There are several potential causes for reed pitch drift, or just one off changes, some of which have been mentioned above. The pitch is set by the combination of the 'spring' in the belly of the reed in combination with the mass of the moving reed tongue section. It is also influenced by the damping and reinforcement from sound wave reflections resulting from the dimensions of the acoustic chamber. Finally the air flow through the system, from the reed tongue gap, out past the open valve and through the open pad hole. The last variable is the mechanical couple between the reed frame and the reed pan, how tight/ loose it is. I also ought to mention the stresses in the spring area of the reed can affect pitch if they are re-distributed through the reed section
We file the belly of the reed to flatten the pitch, and we file the tip to sharpen the pitch, so clearly muck on the tip will flatten the reed, or corrosion pitting in the reed belly near the reed root can weaken (flatten) the reed too.
we know that a reed sound about 5 cents sharper out of the concertina than when sounded in the assembled concertina, this is the effect from the acoustic chamber, I have been told by very respected individual that if the pad lift height changes the reflective characteristic from under the pad and can influence pitch.

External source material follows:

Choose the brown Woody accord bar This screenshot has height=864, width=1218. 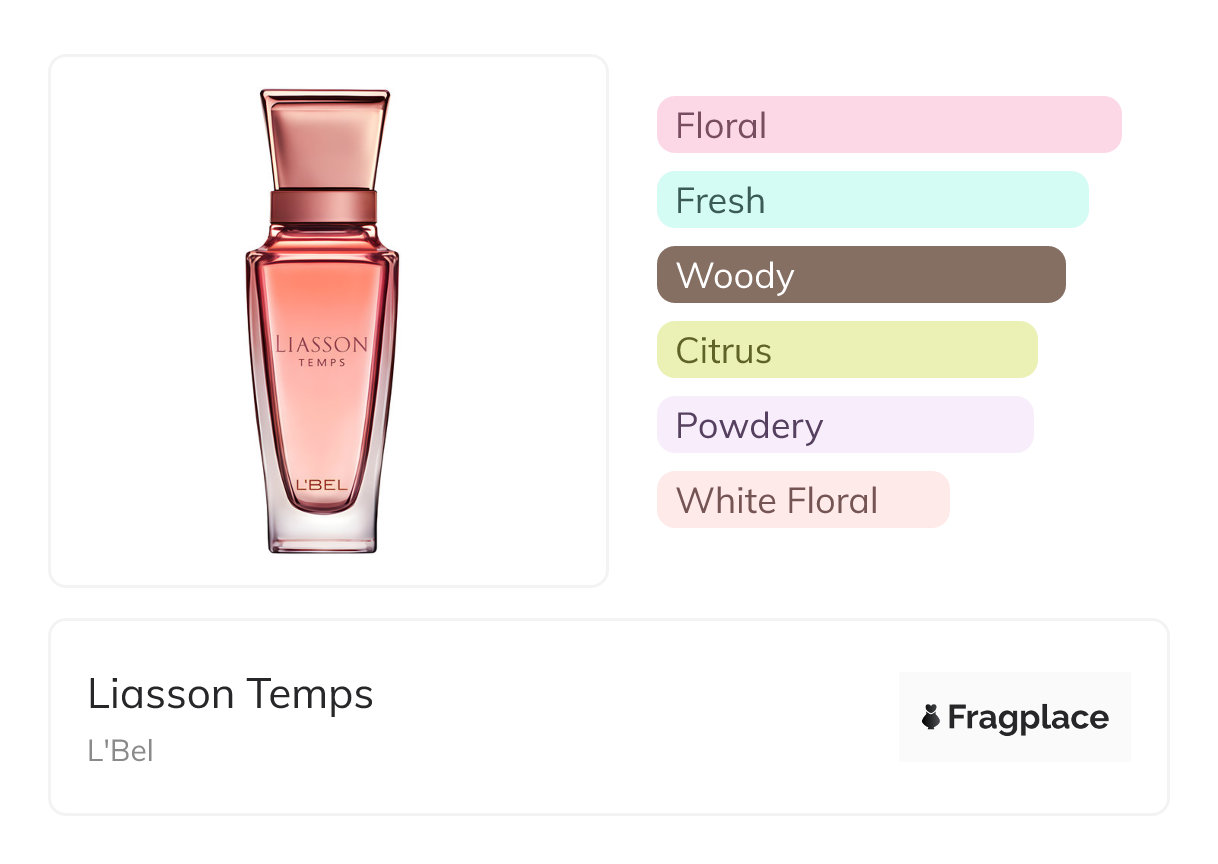[x=861, y=275]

I can't say that I have ever come across this myself, but I report it for completion's sake.
Air flow, or resistance to air flow, however, is very obvious. As valves stiffen with age then they can have the effect of dampening reeds, equally if the tongue set or gap is wrong the reed pitch as well as response can be affected.
When you file a reed you take off a surface layer, that surface layer held stresses which maintained the shape of the reed in the reed frame. File the reed and it curls away from the surface you just changed. We can talk about the neutral axis shift but please just accept that it happens. The curl closes up the reed gap so you need to carefully bend the tongue to re-gap the reed. This action takes the steel through it's elastic limit and re-sets the stress distribution in the reed. by so doing you have now slightly flattened the red again.

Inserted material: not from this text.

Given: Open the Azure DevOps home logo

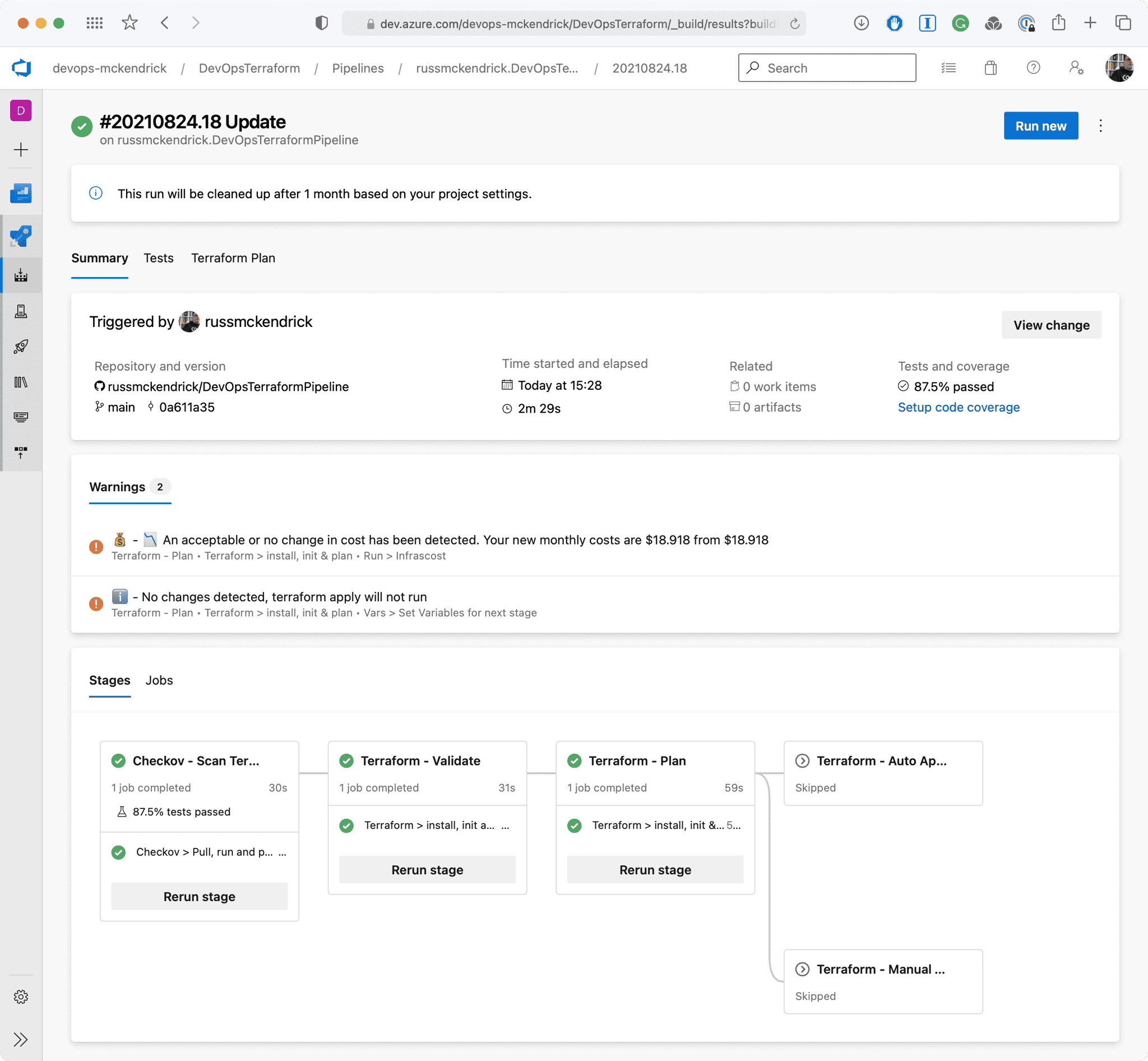Looking at the screenshot, I should click(x=21, y=68).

However the most common cause over time, is the phenomena of work hardening and age hardening. With continual vibration and springing the crystal structure boundaries of the reed tongue start to be more fragmented causing the metal to harden a little. this makes the reed 'spring' stronger and more difficult to move under the influence air flow. A situation which can flatten the reed pitch. Work Hardening can also initiate micro cracks and hence metal fatigue. Brass is more susceptible to age hardening but steels can change in time too.

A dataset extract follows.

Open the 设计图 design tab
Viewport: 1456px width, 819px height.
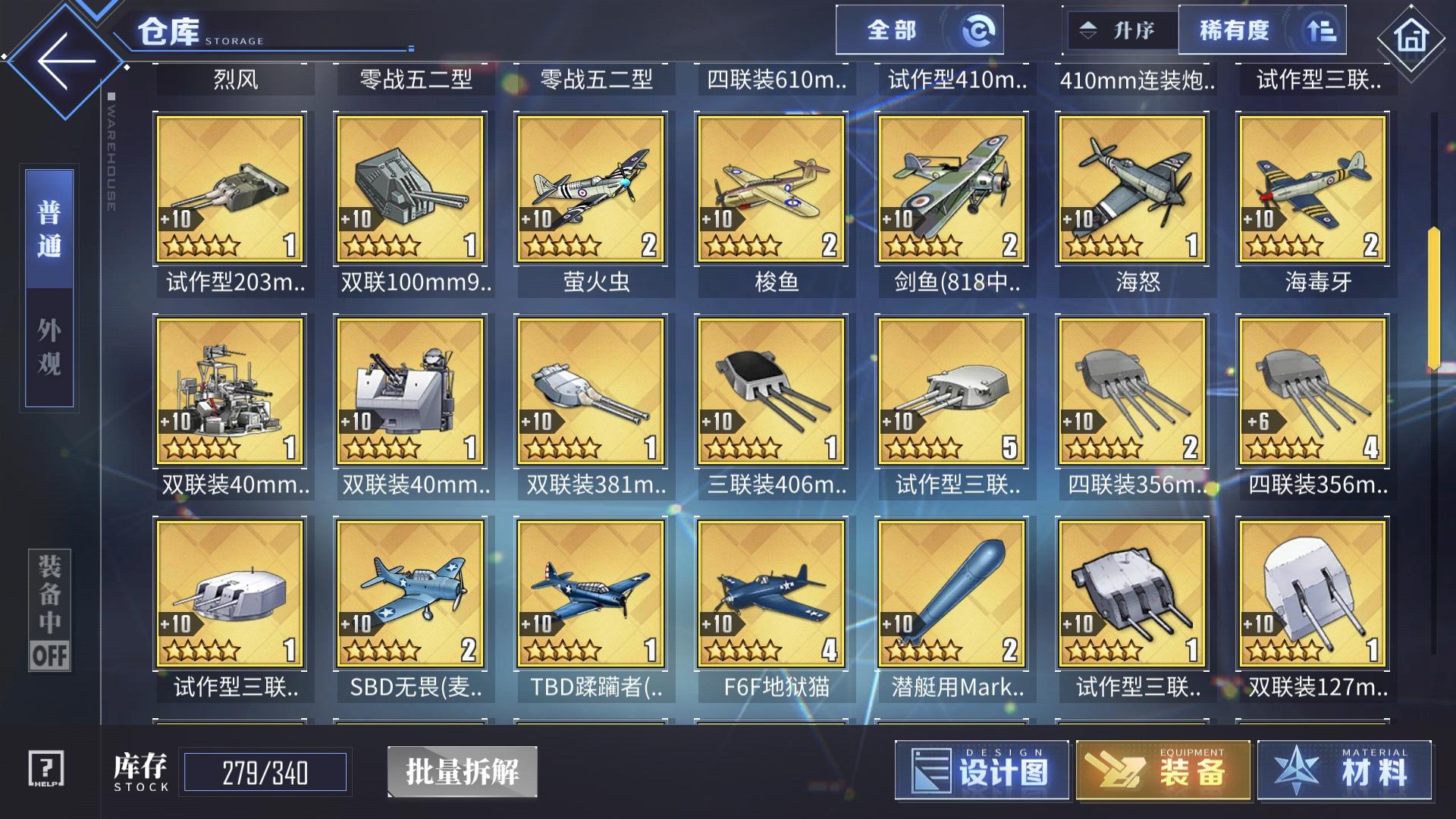(982, 770)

So yes, reeds can change pitch with time, a long time. This drift is usually through muck or corrosion, It can also be metallurgical but in steel reeds this is usually minimal. Most of the pitch influences are set by the instrument build design, acoustic chambers, materials used, pad hole diameters etc. so they are constants anyway. Then there are the things which we do to reeds that can deliberately or inadvertently change pitch, but that is not pitch drift. Although the playing in after a re-tune can cause pitches to drift a little as they settle down
In my work flow I always clean the reeds first, then replace the valves. Only then do I measure tuning. New valves and clean reeds can reduce the amount of filing needed. I always resist tuning an instrument with old or obviously not too new valves. However, that is a client decision in the end. Finally I usually play the instrument a bit before admitting that it is complete, especially really nice ones, and really, really very nice instruments take longer to play in. A phenomenon yet to be understood.